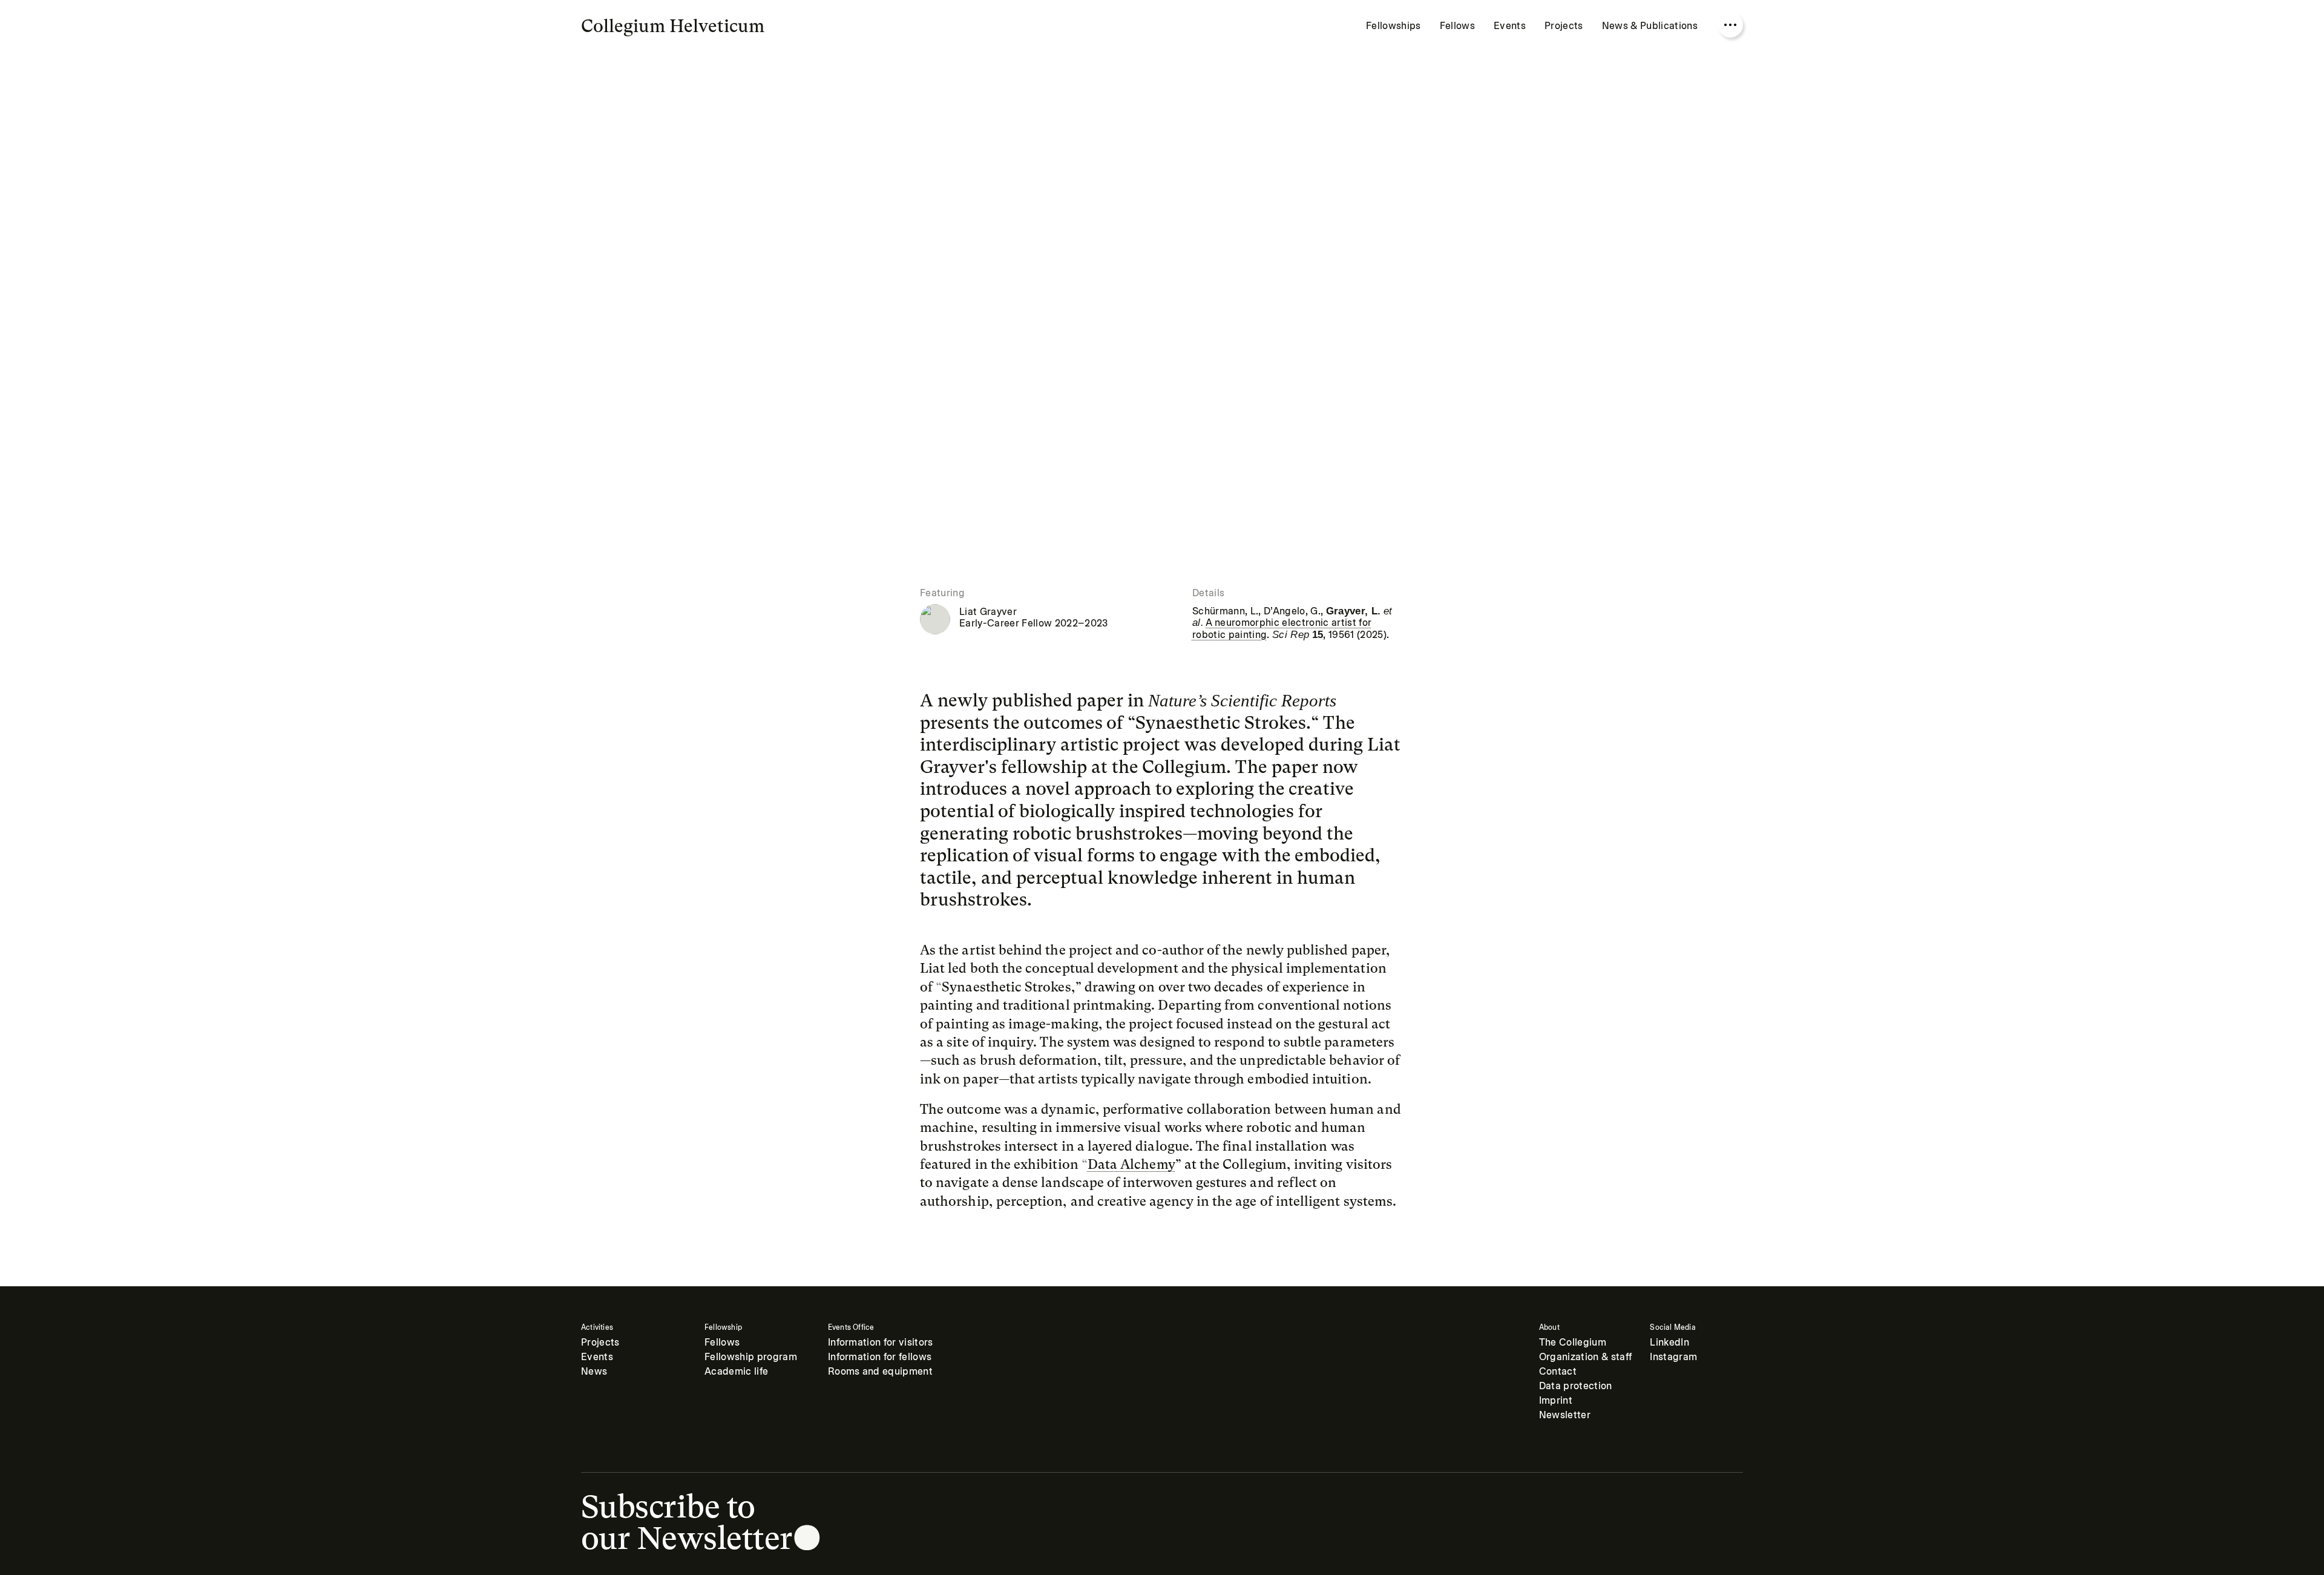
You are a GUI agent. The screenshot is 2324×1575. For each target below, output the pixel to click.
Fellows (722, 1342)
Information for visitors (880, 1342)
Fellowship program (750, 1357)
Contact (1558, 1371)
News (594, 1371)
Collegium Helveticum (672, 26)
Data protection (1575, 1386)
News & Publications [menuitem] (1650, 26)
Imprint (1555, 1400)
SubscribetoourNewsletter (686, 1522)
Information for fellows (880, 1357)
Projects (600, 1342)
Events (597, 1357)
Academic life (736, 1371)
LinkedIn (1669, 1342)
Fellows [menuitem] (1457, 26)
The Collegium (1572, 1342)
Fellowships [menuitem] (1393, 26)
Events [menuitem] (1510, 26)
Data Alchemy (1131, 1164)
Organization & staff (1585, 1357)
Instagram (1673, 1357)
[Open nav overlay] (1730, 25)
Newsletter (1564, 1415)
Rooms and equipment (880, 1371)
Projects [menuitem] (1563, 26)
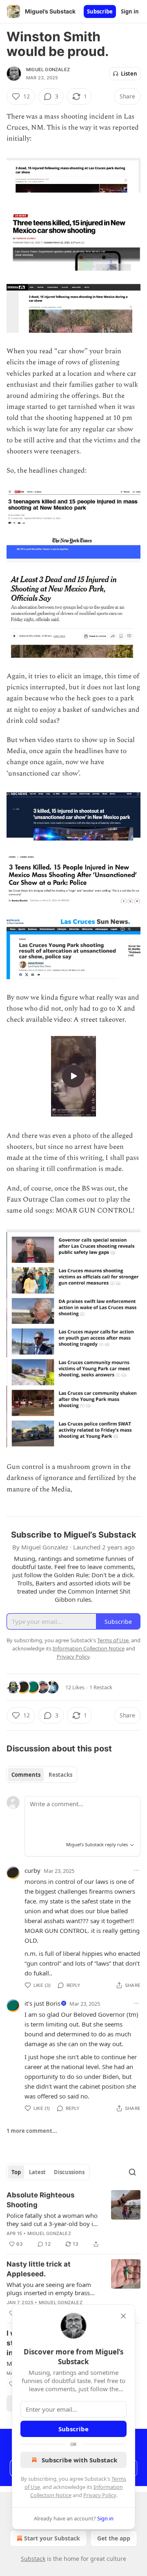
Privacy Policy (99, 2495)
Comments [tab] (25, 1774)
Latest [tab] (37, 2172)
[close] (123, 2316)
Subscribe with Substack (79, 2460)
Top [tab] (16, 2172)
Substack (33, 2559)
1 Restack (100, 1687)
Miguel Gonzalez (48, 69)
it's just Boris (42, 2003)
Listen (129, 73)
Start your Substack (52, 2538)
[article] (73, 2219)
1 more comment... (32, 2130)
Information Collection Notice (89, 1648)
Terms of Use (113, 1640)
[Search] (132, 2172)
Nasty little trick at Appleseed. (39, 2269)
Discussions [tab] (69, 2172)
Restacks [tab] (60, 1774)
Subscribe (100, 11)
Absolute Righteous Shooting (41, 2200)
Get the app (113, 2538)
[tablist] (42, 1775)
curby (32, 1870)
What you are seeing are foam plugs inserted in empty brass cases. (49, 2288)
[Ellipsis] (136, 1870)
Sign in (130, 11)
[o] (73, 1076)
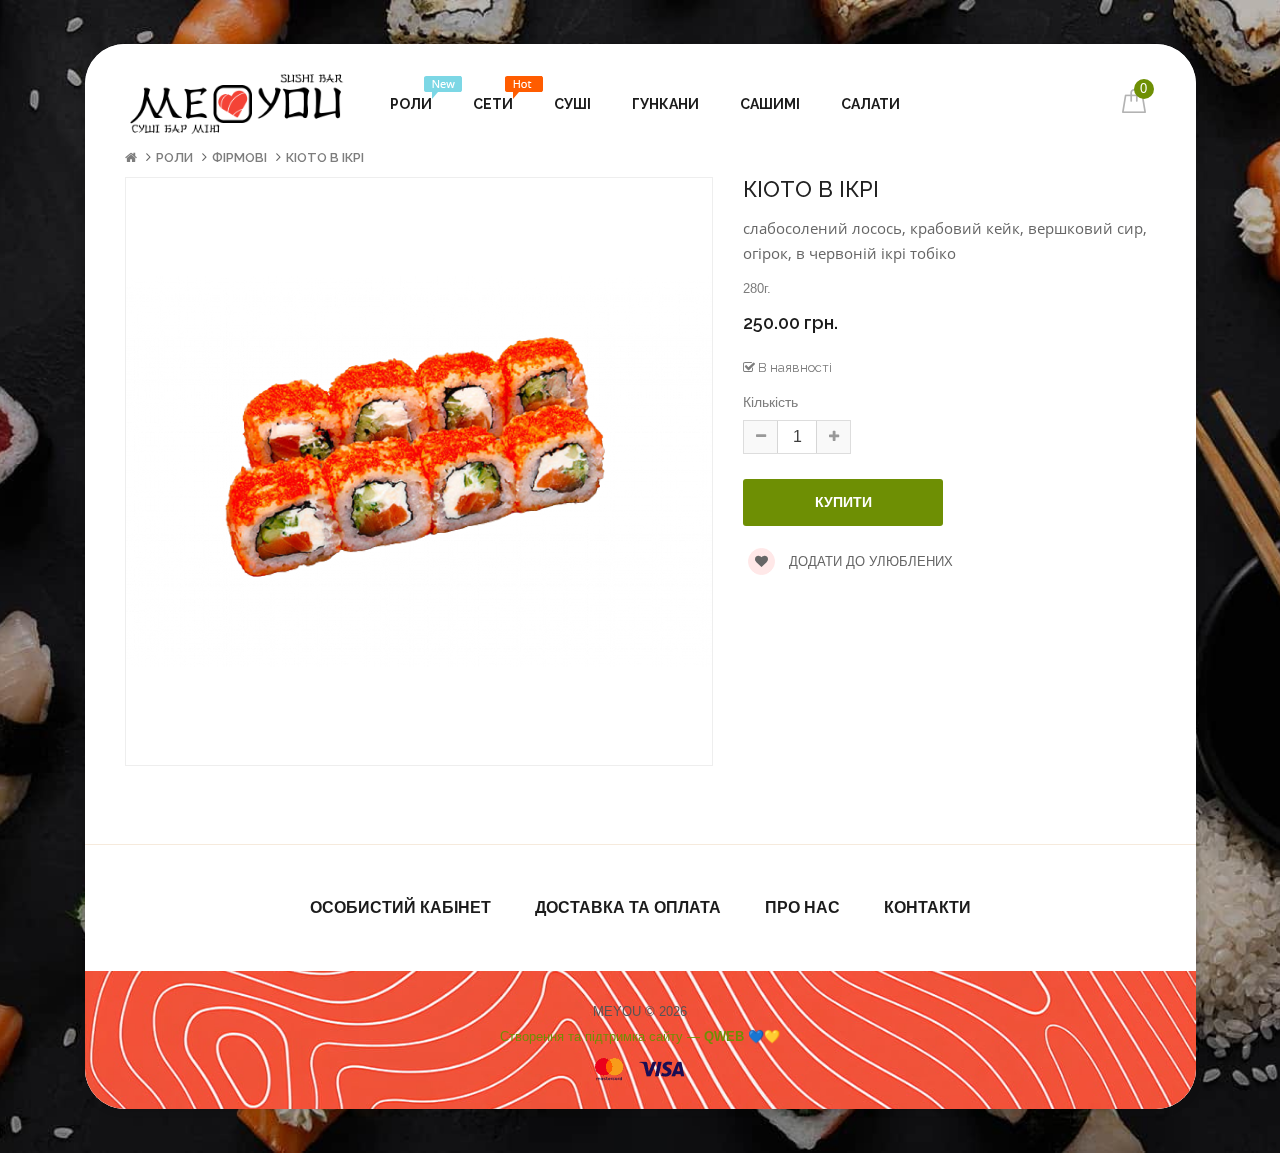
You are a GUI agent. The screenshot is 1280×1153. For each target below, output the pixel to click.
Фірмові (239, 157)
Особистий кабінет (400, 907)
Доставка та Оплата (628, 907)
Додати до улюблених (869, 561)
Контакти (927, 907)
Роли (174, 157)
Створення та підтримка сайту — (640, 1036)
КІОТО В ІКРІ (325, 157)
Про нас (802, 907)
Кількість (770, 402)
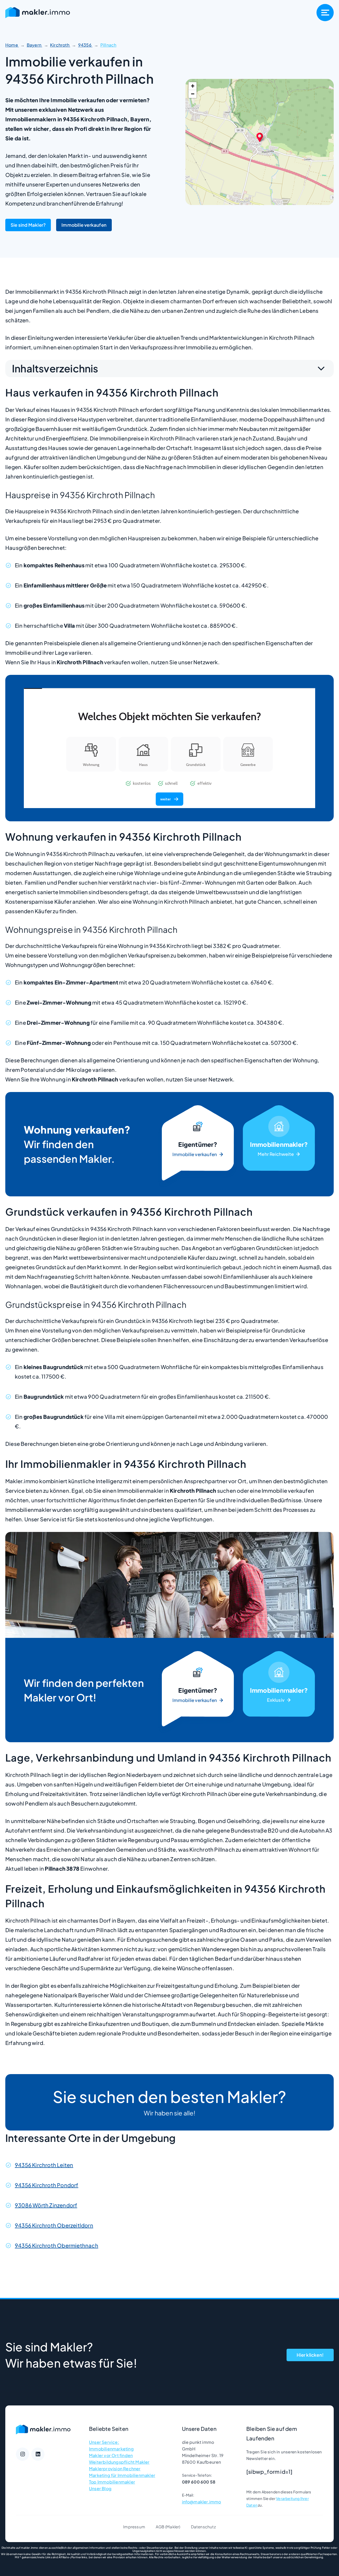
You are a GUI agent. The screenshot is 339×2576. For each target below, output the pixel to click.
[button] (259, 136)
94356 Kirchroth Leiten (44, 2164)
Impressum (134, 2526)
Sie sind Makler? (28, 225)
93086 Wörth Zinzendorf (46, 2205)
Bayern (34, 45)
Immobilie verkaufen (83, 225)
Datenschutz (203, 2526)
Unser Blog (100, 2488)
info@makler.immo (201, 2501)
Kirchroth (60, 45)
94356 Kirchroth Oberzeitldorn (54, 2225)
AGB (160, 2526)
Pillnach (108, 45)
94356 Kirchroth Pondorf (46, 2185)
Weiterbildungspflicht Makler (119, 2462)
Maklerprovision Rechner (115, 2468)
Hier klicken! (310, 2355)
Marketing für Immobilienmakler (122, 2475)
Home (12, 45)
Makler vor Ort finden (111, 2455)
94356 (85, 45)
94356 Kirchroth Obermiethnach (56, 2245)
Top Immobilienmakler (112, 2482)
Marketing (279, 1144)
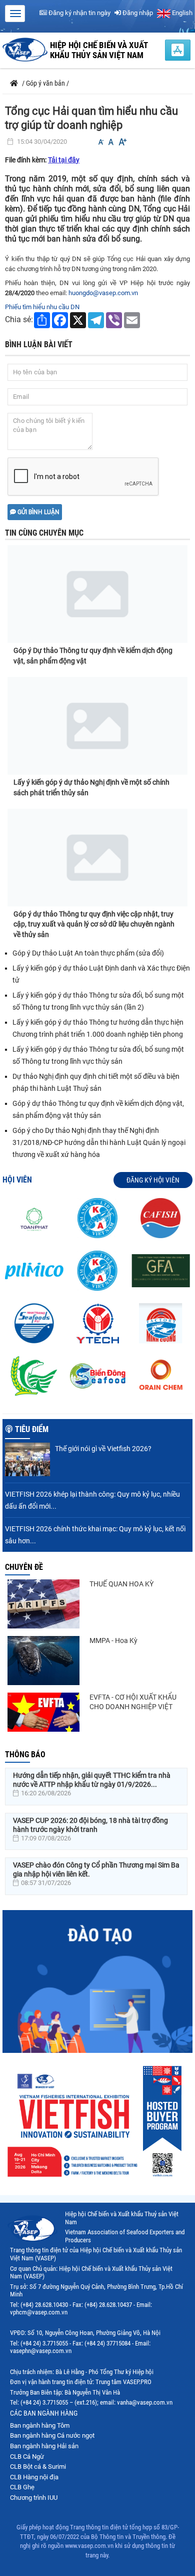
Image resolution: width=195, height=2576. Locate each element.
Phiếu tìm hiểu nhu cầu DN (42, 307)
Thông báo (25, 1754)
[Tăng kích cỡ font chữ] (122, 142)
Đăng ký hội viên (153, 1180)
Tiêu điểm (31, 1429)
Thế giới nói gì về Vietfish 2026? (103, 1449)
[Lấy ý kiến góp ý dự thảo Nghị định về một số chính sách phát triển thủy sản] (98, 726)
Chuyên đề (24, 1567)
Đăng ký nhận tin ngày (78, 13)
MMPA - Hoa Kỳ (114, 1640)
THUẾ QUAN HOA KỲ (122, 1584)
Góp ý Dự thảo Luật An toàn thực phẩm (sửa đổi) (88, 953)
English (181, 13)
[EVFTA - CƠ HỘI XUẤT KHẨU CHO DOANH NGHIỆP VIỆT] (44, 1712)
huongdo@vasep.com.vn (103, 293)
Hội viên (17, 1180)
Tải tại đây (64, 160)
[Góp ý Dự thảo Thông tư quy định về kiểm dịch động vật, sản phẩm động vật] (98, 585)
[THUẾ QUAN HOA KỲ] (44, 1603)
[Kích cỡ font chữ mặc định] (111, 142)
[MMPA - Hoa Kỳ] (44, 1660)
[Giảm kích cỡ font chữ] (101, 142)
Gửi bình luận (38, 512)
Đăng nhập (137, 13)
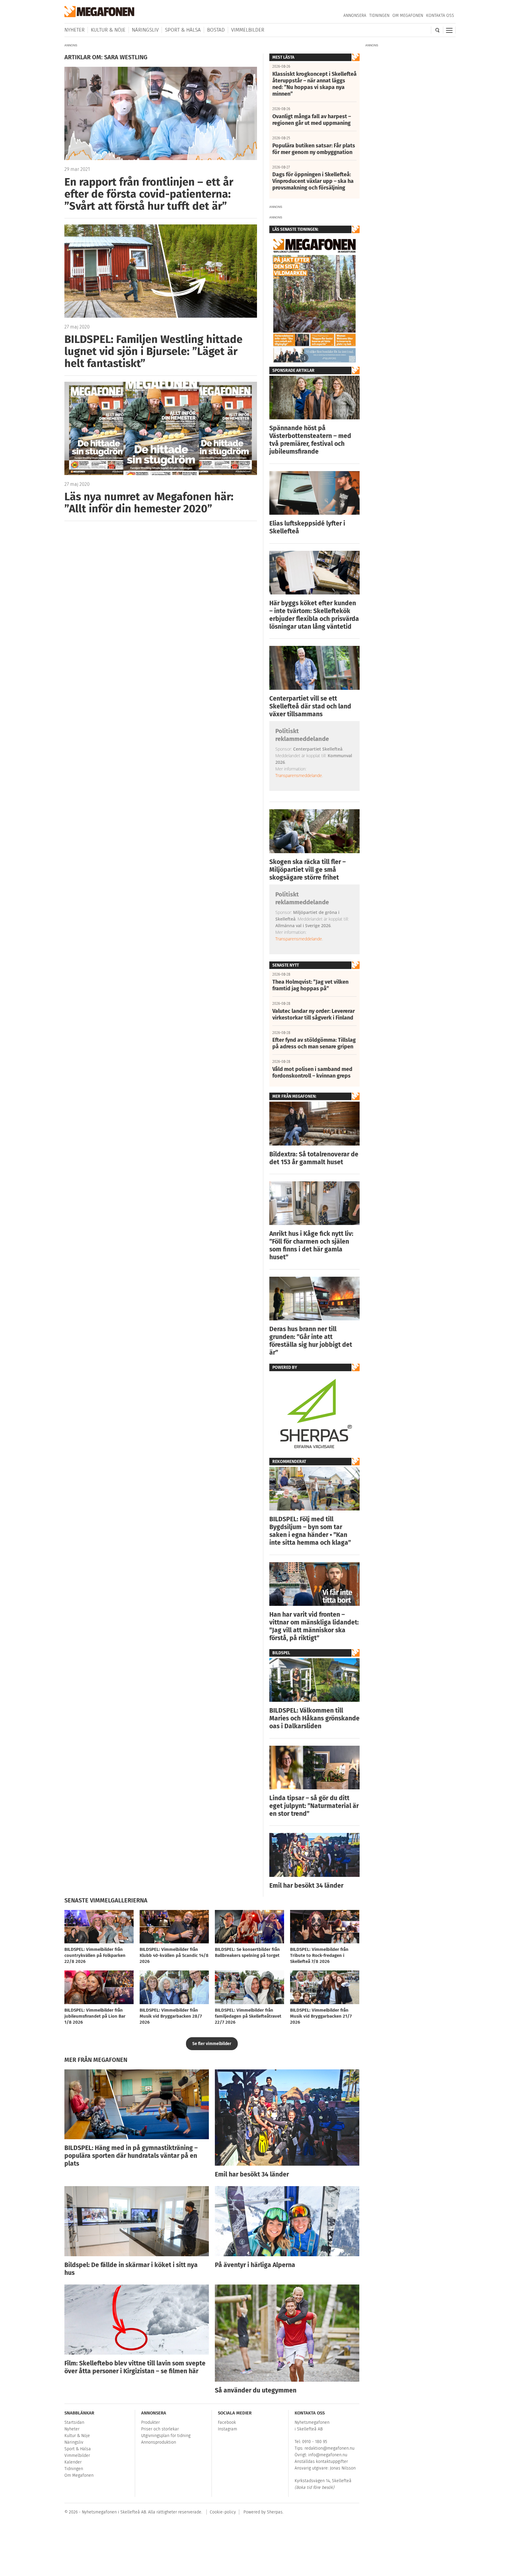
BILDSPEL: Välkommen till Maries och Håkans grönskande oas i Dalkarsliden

▸ **Task goal**
Look above for the line holding "93086 Wörth Zinzendorf (46, 2205)". Print it and every line after it, exactly, through the line holding "Weiterbildungspflicht Makler (119, 2462)".

▸ **Task answer**
93086 Wörth Zinzendorf (46, 2205)
Bayern (34, 45)
Immobilie verkaufen (83, 225)
Datenschutz (203, 2526)
Unser Blog (100, 2488)
info@makler.immo (201, 2501)
Kirchroth (60, 45)
94356 Kirchroth Oberzeitldorn (54, 2225)
AGB (160, 2526)
Pillnach (108, 45)
94356 Kirchroth Pondorf (46, 2185)
Weiterbildungspflicht Makler (119, 2462)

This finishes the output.